L'un des enjeux scientifiques du projet consistait également à interpréter ces signaux. Une modélisation de la dispersion des panaches de phéromones dans les paysages agricoles a ainsi été développée afin de relier les détections réalisées sur le terrain à la localisation probable des ravageurs.

Cette approche combine plusieurs niveaux de connaissances :

  • les conditions météorologiques (vent notamment) ;
  • les caractéristiques du paysage agricole ;
  • les connaissances biologiques sur les espèces étudiées (habitats favorables, dynamique des populations, comportement).

L'objectif n'est plus seulement de détecter une phéromone, mais d'améliorer la compréhension de la présence et de la dynamique des populations de ravageurs afin de guider les décisions de surveillance. Ces travaux ouvrent ainsi la voie à des modèles intégrant données olfactives, biologiques et météorologiques, capables d'accompagner, à terme, une surveillance plus prédictive des cultures.
Ils trouvent aujourd'hui un prolongement avec ARDECO, qui explore une autre dimension de la communication chimique : non plus seulement détecter les médiateurs chimiques[1], mais mieux comprendre comment les utiliser pour attirer, repousser ou modifier le comportement des insectes.
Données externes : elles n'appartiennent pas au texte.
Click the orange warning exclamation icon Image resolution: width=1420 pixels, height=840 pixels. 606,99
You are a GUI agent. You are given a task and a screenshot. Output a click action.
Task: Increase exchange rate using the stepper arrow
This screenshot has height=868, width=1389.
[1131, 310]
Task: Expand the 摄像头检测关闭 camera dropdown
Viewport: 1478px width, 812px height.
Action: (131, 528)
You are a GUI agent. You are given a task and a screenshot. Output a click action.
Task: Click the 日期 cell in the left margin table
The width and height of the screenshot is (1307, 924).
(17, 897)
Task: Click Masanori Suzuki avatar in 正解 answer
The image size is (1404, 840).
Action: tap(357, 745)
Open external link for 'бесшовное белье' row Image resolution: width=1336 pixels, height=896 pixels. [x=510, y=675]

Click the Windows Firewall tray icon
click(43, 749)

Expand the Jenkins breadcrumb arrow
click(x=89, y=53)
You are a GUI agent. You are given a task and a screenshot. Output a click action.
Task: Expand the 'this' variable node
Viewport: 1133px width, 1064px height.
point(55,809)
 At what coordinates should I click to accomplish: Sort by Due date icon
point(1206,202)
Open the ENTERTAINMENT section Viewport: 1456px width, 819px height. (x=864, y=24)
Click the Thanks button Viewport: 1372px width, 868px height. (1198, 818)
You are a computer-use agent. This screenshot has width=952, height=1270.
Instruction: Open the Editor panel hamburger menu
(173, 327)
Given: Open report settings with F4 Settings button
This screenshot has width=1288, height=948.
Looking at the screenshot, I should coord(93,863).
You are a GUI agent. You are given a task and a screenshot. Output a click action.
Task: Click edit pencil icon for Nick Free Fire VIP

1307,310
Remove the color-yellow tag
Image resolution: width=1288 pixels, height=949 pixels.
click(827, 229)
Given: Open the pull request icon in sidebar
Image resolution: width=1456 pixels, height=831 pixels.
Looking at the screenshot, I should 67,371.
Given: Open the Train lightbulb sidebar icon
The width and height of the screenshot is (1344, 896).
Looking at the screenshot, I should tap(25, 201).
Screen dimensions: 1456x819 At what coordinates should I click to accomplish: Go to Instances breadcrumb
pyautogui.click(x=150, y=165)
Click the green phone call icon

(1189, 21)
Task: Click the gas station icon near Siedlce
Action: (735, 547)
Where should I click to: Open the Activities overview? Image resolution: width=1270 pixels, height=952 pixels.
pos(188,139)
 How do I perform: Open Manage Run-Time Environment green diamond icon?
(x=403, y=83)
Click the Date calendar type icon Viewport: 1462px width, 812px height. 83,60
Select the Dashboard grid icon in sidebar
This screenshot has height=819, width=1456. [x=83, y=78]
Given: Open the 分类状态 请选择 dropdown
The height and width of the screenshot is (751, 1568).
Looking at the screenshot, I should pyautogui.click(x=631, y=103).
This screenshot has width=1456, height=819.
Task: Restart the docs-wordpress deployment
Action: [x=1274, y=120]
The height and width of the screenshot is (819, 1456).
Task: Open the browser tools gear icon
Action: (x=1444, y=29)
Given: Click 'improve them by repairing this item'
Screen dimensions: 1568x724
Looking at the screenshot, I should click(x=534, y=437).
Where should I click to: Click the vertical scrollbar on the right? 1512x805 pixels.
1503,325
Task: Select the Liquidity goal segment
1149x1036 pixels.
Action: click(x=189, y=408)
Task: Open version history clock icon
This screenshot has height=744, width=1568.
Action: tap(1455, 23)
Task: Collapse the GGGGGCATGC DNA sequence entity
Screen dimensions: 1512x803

Et en détail ? Les odeurs jouent un rôle central dans les interactions entre plantes et insectes. Elles permettent à certains ravageurs de localiser une plante hôte, à d'autres de trouver un partenaire pour se reproduire. Les plantes elles-mêmes émettent des composés volatils capables d'attirer des pollinisateurs ou des ennemis naturels des ravageurs !

L'ambition d'ARDECO est d'identifier ces composés, de comprendre leurs effets sur le comportement des insectes et d'optimiser leur utilisation pour développer des stratégies de biocontrôle fondées sur des substances naturelles. Des travaux d'identification des molécules jusqu'au déploiement de solutions opérationnelles, le projet couvre l'ensemble de cette chaîne de recherche. ARDECO s'inscrit plus largement dans les recherches conduites pour développer des alternatives innovantes aux pesticides, au sein du Programme PARSADA.

Ces perspectives seront au cœur des échanges des Journées annuelles du PPR Cultiver et Protéger Autrement, les 13 et 14 octobre 2026, autour d'un fil conducteur : « De la rupture scientifique à l'innovation pour la protection durable des cultures ».

[1] Un médiateur chimique (ou substance sémiochimique) est une molécule émise par un organisme qui transmet un message ou une information à un autre organisme, modifiant ainsi son comportement ou sa physiologie.